* Requests *
a - According to the ftrace patch, why is there no need to chain to the wakeup tracer from the sched tracer?
b - Write out the records verbatim, from their first line up to and including the line that contains "Action: click(x=270, y=1372)".
── Excerpted passage
[patch 32/37] Port ftrace to markers

From: Mathieu Desnoyers
Date: Thu Apr 24 2008 - 11:16:51 EST


Porting ftrace to the marker infrastructure.

Don't need to chain to the wakeup tracer from the sched tracer, because markers
support multiple probes connected.

Signed-off-by: Mathieu Desnoyers <mathieu.desnoyers@xxxxxxxxxx>
CC: Ingo Molnar <mingo@xxxxxxx>
CC: Steven Rostedt <rostedt@xxxxxxxxxxx>
---
include/linux/sched.h | 32 -------
kernel/sched.c | 14 ++-
kernel/trace/trace.h | 20 ----
kernel/trace/trace_sched_switch.c | 173 +++++++++++++++++++++++++++++++-------
kernel/trace/trace_sched_wakeup.c | 108 ++++++++++++++++++++++-
5 files changed, 257 insertions(+), 90 deletions(-)

Index: linux-2.6-sched-devel/include/linux/sched.h
===================================================================
--- linux-2.6-sched-devel.orig/include/linux/sched.h 2008-04-24 11:00:30.000000000 -0400
+++ linux-2.6-sched-devel/include/linux/sched.h 2008-04-24 11:00:41.000000000 -0400
@@ -2080,38 +2080,6 @@ __trace_special(void *__tr, void *__data
}
#endif

-#ifdef CONFIG_CONTEXT_SWITCH_TRACER
-extern void
-ftrace_ctx_switch(void *rq, struct task_struct *prev, struct task_struct *next);
-extern void
-ftrace_wake_up_task(void *rq, struct task_struct *wakee,
- struct task_struct *curr);
-extern void ftrace_all_fair_tasks(void *__rq, void *__tr, void *__data);
-extern void
-ftrace_special(unsigned long arg1, unsigned long arg2, unsigned long arg3);
-#else
-static inline void
-ftrace_ctx_switch(void *rq, struct task_struct *prev, struct task_struct *next)
-{
-}
-static inline void
-sched_trace_special(unsigned long p1, unsigned long p2, unsigned long p3)
────
── Input rows
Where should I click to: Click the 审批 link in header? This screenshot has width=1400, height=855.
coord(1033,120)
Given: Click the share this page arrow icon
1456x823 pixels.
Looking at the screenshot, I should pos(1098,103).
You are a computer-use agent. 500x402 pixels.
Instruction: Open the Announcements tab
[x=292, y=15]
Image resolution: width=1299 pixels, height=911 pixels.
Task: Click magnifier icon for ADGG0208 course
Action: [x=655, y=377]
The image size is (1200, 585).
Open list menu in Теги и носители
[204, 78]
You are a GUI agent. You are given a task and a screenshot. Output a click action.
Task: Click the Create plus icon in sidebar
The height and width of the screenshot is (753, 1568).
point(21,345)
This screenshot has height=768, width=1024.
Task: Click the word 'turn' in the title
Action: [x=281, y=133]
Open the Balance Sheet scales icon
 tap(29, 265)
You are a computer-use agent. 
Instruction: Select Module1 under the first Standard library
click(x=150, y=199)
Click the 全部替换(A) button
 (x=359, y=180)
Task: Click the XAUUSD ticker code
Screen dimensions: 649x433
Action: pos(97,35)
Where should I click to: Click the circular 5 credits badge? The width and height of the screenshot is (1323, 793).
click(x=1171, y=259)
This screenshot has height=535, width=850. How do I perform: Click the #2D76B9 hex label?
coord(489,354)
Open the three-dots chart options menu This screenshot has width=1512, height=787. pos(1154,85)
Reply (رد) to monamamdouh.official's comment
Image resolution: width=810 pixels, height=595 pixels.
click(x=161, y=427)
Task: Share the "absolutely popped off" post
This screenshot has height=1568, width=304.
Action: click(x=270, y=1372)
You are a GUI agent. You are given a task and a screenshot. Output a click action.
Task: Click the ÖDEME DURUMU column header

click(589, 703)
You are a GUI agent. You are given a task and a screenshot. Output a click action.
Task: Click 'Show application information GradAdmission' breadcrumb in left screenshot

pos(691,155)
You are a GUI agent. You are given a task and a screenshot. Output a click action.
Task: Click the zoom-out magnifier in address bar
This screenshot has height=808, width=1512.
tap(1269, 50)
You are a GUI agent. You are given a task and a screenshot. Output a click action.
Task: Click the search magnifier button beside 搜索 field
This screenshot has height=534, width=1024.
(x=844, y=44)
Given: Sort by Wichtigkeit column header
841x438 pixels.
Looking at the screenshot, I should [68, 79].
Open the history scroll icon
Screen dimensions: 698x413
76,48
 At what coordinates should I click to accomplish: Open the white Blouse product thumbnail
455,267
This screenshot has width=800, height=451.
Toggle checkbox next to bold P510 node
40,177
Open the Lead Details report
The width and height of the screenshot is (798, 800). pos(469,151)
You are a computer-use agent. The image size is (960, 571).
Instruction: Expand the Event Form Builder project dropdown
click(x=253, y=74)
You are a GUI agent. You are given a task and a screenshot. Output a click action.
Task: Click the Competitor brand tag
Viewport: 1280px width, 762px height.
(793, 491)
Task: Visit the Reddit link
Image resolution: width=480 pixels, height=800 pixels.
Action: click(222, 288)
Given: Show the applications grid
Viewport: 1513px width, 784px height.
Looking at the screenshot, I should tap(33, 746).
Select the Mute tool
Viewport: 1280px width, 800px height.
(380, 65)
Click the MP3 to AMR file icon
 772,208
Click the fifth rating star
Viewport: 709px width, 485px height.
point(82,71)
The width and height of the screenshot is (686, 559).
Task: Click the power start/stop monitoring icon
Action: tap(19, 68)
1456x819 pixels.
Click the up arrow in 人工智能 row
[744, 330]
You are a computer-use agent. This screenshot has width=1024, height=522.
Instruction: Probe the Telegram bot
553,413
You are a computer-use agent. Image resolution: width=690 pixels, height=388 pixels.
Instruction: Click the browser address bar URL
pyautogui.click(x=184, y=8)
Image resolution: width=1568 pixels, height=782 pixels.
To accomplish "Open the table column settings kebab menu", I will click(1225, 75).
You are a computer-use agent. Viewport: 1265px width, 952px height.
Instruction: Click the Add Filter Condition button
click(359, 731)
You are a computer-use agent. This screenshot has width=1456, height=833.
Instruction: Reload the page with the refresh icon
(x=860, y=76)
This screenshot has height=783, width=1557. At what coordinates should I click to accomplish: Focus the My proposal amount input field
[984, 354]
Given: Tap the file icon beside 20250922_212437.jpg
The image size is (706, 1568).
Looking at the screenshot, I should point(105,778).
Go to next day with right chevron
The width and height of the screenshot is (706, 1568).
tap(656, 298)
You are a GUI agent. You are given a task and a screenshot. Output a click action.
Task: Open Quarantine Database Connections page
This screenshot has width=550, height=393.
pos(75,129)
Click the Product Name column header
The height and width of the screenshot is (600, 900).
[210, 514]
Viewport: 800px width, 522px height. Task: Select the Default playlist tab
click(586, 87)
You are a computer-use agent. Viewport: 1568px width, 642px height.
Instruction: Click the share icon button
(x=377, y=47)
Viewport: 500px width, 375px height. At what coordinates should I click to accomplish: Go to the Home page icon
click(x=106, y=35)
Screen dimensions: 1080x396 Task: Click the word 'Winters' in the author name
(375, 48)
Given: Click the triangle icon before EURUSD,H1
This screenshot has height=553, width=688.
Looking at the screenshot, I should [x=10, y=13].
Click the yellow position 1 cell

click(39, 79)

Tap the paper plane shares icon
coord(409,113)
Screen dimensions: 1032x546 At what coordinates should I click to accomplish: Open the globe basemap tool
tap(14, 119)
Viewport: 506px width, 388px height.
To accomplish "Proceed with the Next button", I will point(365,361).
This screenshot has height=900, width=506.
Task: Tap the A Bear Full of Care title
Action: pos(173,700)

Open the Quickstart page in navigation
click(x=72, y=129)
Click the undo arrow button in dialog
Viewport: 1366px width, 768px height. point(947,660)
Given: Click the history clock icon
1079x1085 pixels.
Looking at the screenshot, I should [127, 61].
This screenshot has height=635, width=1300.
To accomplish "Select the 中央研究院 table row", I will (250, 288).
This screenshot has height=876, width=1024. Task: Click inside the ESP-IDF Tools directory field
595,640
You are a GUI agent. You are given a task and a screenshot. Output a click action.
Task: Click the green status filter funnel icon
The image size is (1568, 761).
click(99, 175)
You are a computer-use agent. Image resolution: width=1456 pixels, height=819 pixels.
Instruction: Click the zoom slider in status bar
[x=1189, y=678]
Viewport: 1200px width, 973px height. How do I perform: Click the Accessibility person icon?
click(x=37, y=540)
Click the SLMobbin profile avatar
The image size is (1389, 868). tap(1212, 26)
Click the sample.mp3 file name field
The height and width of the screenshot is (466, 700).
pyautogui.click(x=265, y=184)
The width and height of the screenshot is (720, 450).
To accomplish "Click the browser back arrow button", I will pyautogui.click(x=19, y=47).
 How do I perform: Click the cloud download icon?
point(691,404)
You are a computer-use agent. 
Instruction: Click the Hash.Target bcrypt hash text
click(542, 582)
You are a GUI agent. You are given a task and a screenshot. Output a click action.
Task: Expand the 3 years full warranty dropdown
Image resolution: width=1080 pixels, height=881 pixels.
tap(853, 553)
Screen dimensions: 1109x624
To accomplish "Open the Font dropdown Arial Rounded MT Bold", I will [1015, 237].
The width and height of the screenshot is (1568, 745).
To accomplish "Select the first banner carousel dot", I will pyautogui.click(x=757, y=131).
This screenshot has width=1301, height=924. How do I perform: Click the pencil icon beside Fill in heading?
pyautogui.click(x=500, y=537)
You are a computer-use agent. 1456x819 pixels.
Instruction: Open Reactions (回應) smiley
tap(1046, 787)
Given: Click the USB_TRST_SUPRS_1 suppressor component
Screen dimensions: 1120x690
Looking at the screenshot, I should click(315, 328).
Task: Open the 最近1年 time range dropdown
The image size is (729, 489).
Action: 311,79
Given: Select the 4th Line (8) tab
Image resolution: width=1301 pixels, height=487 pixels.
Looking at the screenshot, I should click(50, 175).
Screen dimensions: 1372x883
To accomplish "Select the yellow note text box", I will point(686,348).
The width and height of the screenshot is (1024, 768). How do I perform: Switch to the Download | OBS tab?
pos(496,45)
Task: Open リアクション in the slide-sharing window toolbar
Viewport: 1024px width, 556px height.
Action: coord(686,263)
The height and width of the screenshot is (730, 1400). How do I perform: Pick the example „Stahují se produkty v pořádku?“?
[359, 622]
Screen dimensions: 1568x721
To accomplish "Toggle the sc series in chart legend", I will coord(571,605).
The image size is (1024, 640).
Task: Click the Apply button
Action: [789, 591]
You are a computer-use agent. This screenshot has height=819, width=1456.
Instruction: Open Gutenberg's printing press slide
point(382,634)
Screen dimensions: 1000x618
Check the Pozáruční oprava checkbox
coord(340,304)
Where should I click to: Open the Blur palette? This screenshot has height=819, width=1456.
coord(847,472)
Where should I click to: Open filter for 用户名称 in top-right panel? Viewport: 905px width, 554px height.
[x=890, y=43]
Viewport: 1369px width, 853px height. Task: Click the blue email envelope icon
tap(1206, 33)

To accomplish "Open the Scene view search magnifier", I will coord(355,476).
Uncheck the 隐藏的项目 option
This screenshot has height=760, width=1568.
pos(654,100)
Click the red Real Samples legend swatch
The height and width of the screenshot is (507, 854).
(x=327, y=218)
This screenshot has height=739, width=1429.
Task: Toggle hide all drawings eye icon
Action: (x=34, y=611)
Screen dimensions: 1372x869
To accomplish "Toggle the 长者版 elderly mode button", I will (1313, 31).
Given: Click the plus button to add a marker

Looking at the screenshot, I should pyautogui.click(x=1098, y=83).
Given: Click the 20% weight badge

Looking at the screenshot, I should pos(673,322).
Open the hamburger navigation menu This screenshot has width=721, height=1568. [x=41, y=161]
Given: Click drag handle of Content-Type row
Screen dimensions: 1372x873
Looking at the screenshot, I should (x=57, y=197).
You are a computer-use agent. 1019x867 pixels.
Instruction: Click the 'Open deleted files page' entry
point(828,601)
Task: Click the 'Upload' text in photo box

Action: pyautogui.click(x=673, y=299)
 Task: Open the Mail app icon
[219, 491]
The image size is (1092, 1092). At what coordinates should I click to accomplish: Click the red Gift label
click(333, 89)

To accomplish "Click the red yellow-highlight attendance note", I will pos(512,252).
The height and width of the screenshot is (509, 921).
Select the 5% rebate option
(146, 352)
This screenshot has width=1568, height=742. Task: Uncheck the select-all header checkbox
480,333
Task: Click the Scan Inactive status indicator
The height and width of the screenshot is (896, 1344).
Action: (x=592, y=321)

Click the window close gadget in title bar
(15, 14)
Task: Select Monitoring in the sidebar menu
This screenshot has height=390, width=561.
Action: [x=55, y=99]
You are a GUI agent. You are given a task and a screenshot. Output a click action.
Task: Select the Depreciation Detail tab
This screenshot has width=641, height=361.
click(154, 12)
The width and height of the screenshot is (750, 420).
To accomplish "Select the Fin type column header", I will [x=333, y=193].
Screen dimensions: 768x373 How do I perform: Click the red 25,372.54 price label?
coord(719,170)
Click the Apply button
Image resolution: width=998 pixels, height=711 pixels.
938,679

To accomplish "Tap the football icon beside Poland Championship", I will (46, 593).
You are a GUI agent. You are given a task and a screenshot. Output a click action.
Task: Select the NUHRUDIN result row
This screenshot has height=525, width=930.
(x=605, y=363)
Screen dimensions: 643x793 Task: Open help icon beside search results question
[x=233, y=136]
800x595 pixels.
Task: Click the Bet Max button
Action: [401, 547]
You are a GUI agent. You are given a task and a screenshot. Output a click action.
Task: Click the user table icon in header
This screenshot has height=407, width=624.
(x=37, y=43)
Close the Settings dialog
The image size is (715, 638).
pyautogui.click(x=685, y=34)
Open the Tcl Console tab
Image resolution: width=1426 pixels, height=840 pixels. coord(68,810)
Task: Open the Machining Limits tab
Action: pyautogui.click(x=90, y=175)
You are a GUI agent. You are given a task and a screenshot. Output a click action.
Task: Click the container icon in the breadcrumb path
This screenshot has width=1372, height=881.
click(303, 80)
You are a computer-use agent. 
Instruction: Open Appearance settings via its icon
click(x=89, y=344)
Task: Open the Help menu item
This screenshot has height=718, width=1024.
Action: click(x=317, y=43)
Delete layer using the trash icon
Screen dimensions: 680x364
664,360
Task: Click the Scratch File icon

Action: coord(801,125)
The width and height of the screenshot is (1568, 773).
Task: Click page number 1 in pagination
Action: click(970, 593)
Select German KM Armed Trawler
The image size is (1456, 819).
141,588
────
* List of solutions *
a - Markers support multiple probes connected.

b -
Where should I click to: Click the 审批 link in header? This screenshot has width=1400, height=855.
coord(1033,120)
Given: Click the share this page arrow icon
1456x823 pixels.
Looking at the screenshot, I should pos(1098,103).
You are a computer-use agent. 500x402 pixels.
Instruction: Open the Announcements tab
[x=292, y=15]
Image resolution: width=1299 pixels, height=911 pixels.
Task: Click magnifier icon for ADGG0208 course
Action: [x=655, y=377]
The image size is (1200, 585).
Open list menu in Теги и носители
[204, 78]
You are a GUI agent. You are given a task and a screenshot. Output a click action.
Task: Click the Create plus icon in sidebar
The height and width of the screenshot is (753, 1568).
point(21,345)
This screenshot has height=768, width=1024.
Task: Click the word 'turn' in the title
Action: [x=281, y=133]
Open the Balance Sheet scales icon
 tap(29, 265)
You are a computer-use agent. 
Instruction: Select Module1 under the first Standard library
click(x=150, y=199)
Click the 全部替换(A) button
 (x=359, y=180)
Task: Click the XAUUSD ticker code
Screen dimensions: 649x433
Action: pos(97,35)
Where should I click to: Click the circular 5 credits badge? The width and height of the screenshot is (1323, 793).
click(x=1171, y=259)
This screenshot has height=535, width=850. How do I perform: Click the #2D76B9 hex label?
coord(489,354)
Open the three-dots chart options menu This screenshot has width=1512, height=787. pos(1154,85)
Reply (رد) to monamamdouh.official's comment
Image resolution: width=810 pixels, height=595 pixels.
click(x=161, y=427)
Task: Share the "absolutely popped off" post
This screenshot has height=1568, width=304.
Action: click(x=270, y=1372)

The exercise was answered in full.